Yates (quite rightly in my view) debunks each of these. When I’ve asked students in the past about good research, many have used words like ‘objective’, or ‘unbiased’. These point to the technical theme (1) from Yates. Research should be done well. We can’t cut corners, be sloppy with our concepts or methods. We have to think carefully about things like samples, the tools we use to generate data, and processes for analysis. But I would like to complicate ideas about what technical quality might look like. Can something be subjective and still technically good? In some circumstances, yes! It depends on your perspective – what ontology and epistemology you are working with.
Couldn’t a piece of research be technically good but still rubbish? Let’s think about designing something, maybe a car. It could have perfect components, a finely tuned engine, but be shockingly ugly, too wide for roads, too long for car parking spaces, too high to pass under bridges. No beauty. No utility.
Beauty? Utility? In research? Well the utility part links to the 3rd response above – making a difference to something that matters. I agree – there is an infinite number of questions we could ask about education, and I don’t think all of them are equally worthy of our attention as researchers (and the money of the people who fund research, who are often taxpayers!). But research can be useful in many ways, not just identifying ‘what works’ (here I am poking at a major preference in the USA for a particular kind of research that promises this kind of outcome; see here for more info). As we continue in class and in this blog, we’ll think more richly about what utility might mean.
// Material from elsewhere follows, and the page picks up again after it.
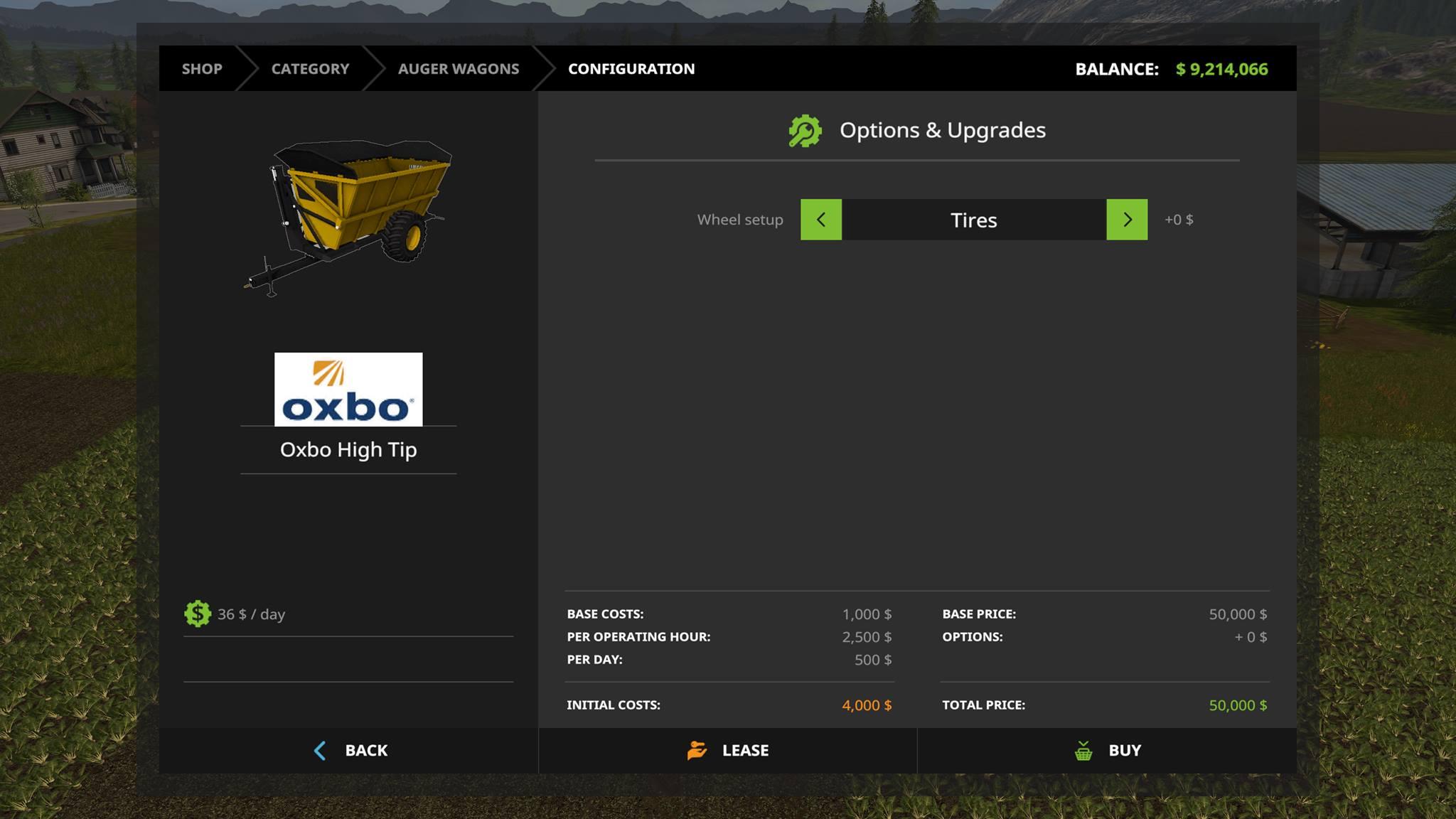The height and width of the screenshot is (819, 1456).
Task: Click the Oxbo brand logo
Action: tap(348, 390)
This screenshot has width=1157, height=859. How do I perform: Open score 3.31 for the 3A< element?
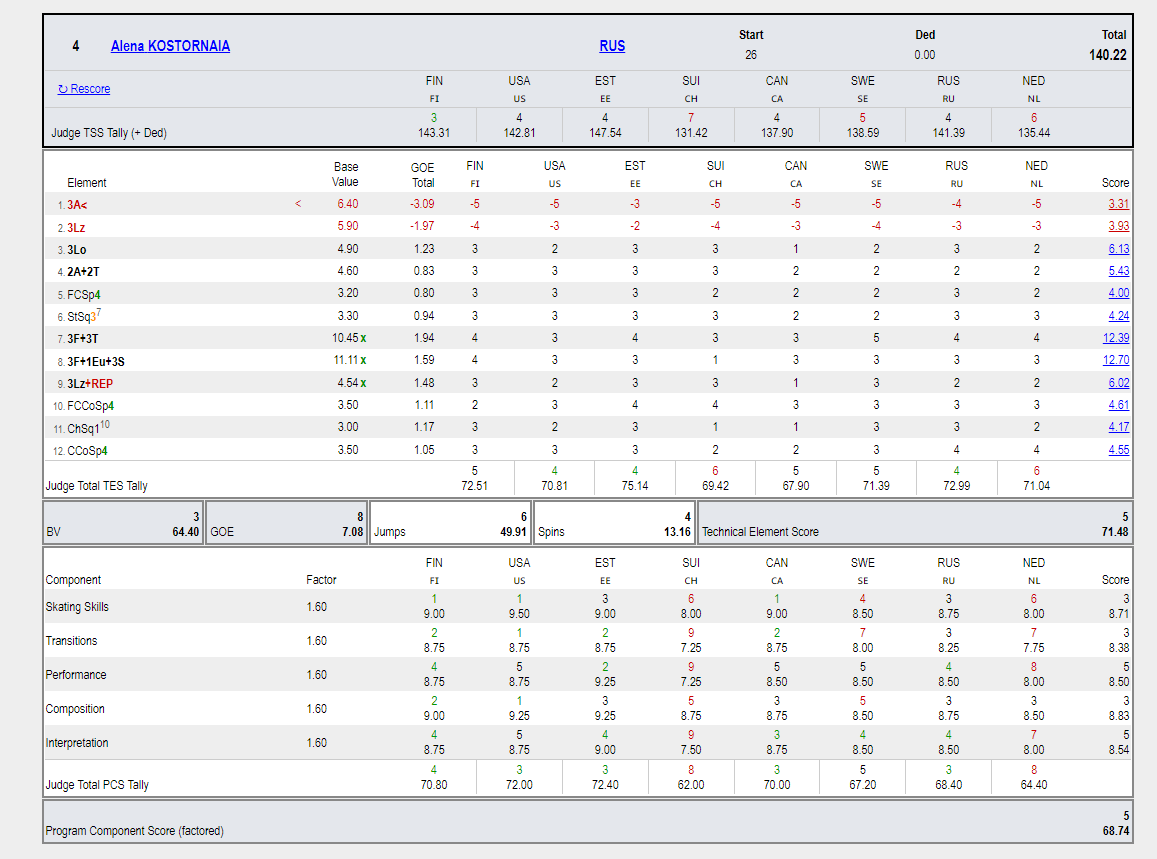coord(1118,204)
What of beauty? I think good research does have an aesthetic quality that is often overlooked. A kind of elegance that comes from a great question that cuts through to the nub of an issue; snappy, tight concepts that give us something to work with without over-complicating (I’ve read hundreds of studies that tell me X or Y issue is more complex than we thought. Yawn); a neat design (size and scale aren’t everything); and a focused, insightful analysis. Statisticians don’t just apply rigid mathematical formulae; they make judgements when they build models of the world, and one of them can be framed in terms of parsimony – striking a balance between explanatory power and complexity. I think parsimony is a quality of all good research. But it’s not a 1 or a 0 kind of concept. More a question of grey areas than black and white: judgement; aesthetics; beauty.
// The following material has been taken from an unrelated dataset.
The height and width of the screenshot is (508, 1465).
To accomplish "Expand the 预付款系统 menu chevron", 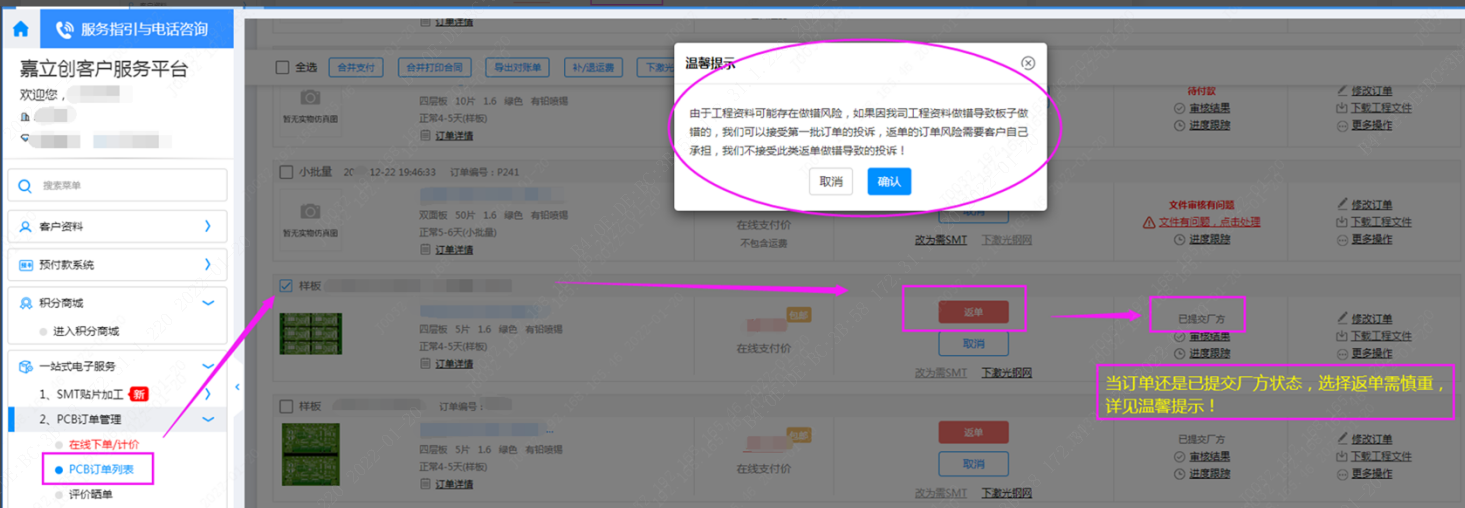I will tap(208, 265).
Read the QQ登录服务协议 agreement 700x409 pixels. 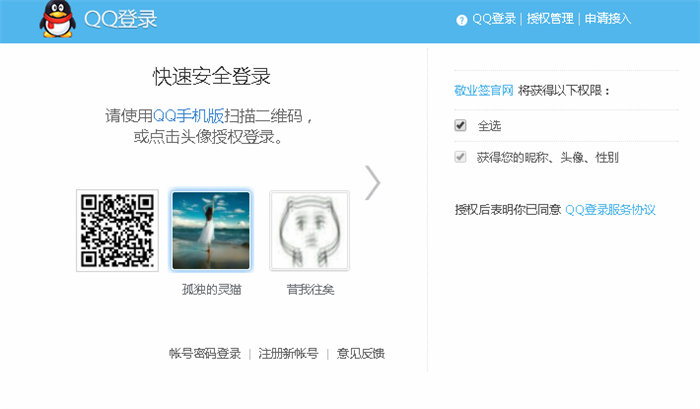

The quick-witted amongst you have noticed I have ignored the 2nd response, that of making a contribution to knowledge. But have I? When I said not all of the infinite research questions are equally worthy of our attention, didn’t I imply that not all new knowledge is equally valuable? Research that doesn’t lead to new knowledge isn’t (by my definition) research, let alone good research. But that doesn’t mean all contributions to new knowledge are good research. What if I ‘found out’ that students do best if 100% of their classes are 1:1 with teachers with PhDs in their subject area? It might be ‘true’; based on a technically competent (even parsimonious) study; and as far as I know, no-one has shown this to be the case before. There’s my novelty. But so what? What’s the point at arriving at a conclusion that is so disengaged from realities of politices, budgets etc.?
Now I’m going to contradict myself, and leave you with the question that maybe good research questions and challenges the status quo, including dominant political ideas, assumptions about money and funding etc. Maybe something of the beauty in educational research is precisely the ability to take evidence and to use to imagine new possibilities, new ways of facilitating learning, to provoke new dreams of justice and equality? How else will we break persistent cycles of inequity if we don’t use research to do this? Adding a brick to the brick wall of existing ways of thinking is fair enough. Maybe good (beautiful) research lobs bricks through it, knocking a hole in the opaque edifice and giving us a glimpse of what might lie beyond?